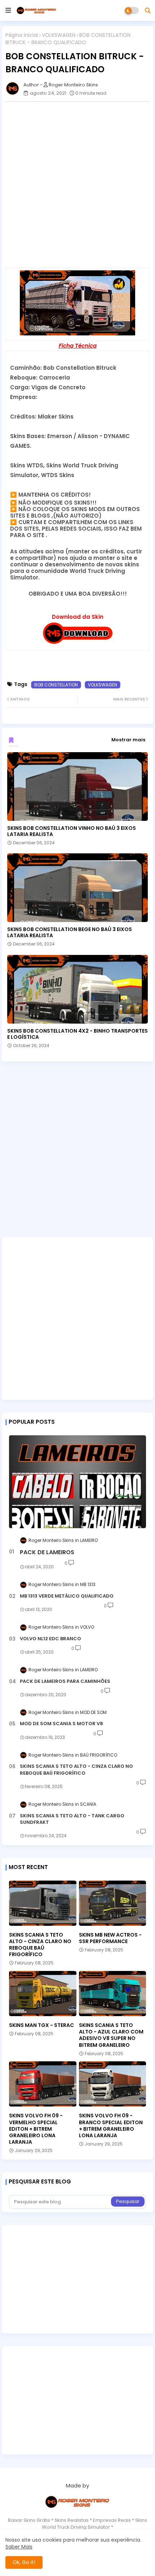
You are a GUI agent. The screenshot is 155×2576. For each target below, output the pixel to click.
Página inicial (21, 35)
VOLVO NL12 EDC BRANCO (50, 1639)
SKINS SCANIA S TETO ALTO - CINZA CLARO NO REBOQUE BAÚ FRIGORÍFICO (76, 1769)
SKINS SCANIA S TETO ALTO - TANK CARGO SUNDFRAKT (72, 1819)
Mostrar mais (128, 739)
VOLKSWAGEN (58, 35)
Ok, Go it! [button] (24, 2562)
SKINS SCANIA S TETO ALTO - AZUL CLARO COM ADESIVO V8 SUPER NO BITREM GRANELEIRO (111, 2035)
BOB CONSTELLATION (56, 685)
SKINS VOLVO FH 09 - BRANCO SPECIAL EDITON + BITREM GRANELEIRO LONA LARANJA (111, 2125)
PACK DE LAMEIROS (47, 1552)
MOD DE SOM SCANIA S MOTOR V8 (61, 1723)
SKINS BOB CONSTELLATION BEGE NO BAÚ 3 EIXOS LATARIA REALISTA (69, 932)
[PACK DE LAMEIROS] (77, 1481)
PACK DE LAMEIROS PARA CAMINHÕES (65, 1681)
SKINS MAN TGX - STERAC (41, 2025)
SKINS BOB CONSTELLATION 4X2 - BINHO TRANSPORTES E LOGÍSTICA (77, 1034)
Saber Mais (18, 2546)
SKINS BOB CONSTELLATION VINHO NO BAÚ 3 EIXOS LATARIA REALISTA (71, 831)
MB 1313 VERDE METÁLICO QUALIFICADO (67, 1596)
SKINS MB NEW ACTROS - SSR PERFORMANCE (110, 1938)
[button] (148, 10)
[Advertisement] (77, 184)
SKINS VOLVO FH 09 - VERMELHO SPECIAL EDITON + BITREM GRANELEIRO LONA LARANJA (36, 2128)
--
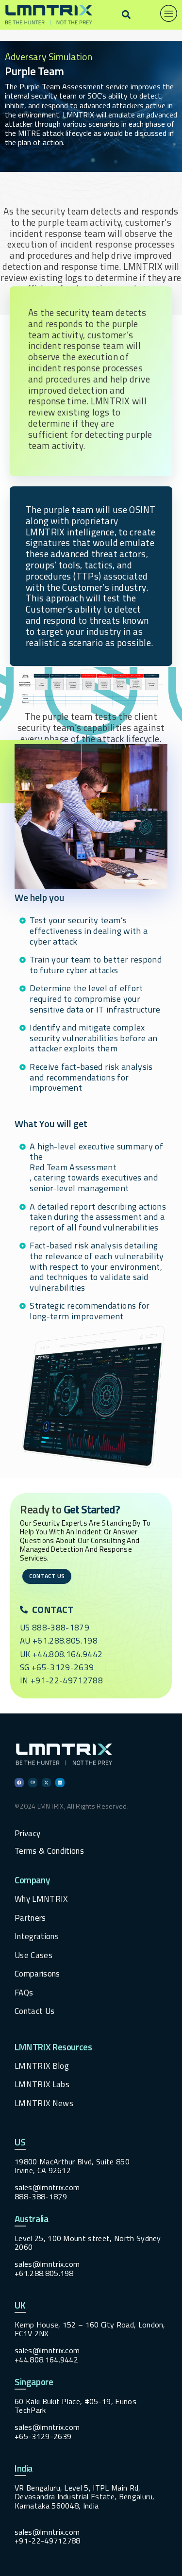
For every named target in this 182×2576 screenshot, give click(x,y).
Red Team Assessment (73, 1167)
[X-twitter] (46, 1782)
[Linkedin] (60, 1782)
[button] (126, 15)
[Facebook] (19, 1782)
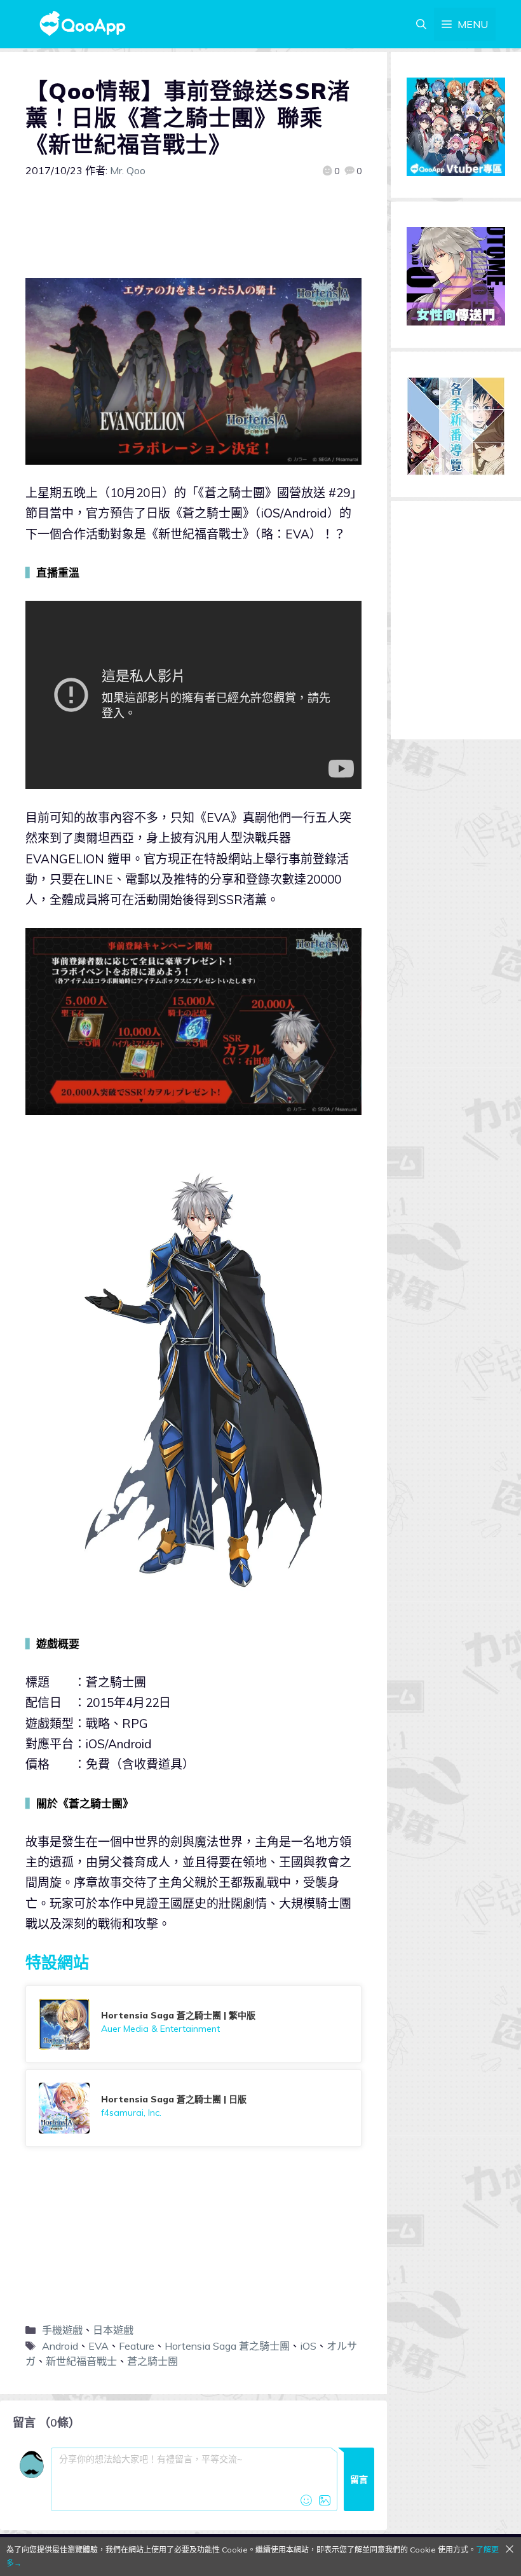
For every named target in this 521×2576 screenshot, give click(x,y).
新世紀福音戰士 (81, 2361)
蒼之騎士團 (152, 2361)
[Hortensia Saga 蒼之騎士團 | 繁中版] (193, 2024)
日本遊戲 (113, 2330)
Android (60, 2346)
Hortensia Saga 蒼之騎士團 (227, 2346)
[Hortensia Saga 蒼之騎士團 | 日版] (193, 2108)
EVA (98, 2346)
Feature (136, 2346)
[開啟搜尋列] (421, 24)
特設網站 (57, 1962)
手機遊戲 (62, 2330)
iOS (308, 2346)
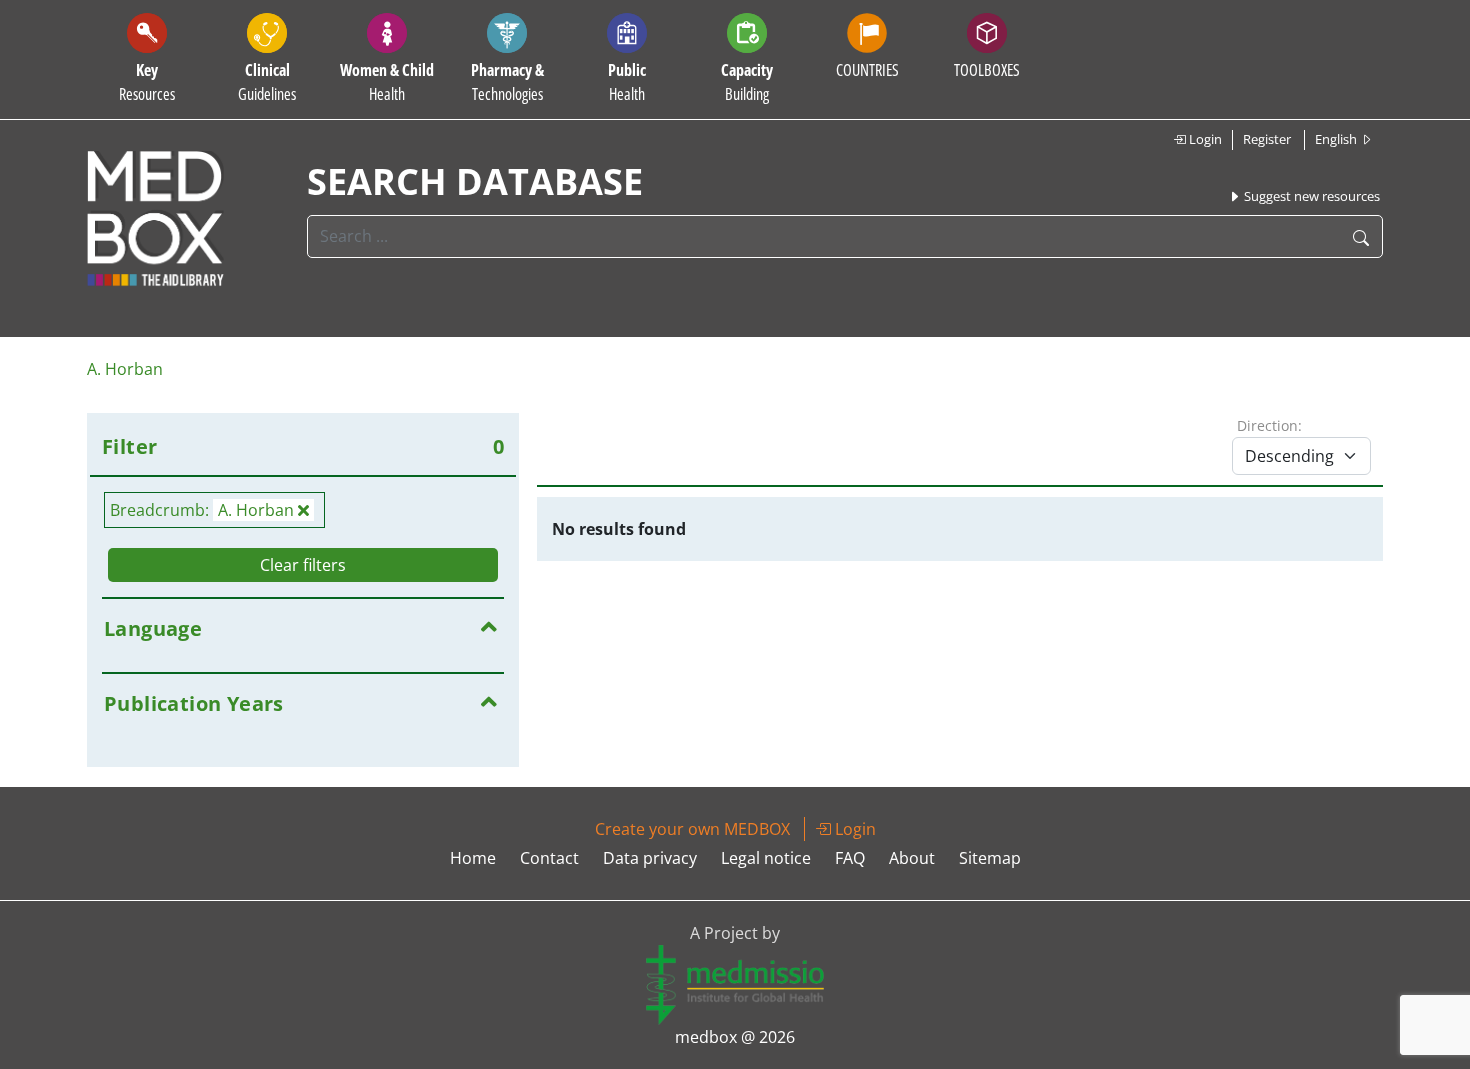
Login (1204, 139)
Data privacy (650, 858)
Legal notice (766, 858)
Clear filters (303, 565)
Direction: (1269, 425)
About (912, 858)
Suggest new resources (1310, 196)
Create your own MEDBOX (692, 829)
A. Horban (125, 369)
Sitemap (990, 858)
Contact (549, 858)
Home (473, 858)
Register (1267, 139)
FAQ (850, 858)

• [How to complete this task]: Pull every line containing "EDITON" from the material above.

• [Output of the task]:
SKINS VOLVO FH 09 - BRANCO SPECIAL EDITON + BITREM GRANELEIRO LONA LARANJA (111, 2125)
SKINS VOLVO FH 09 - VERMELHO SPECIAL EDITON + BITREM GRANELEIRO LONA LARANJA (36, 2128)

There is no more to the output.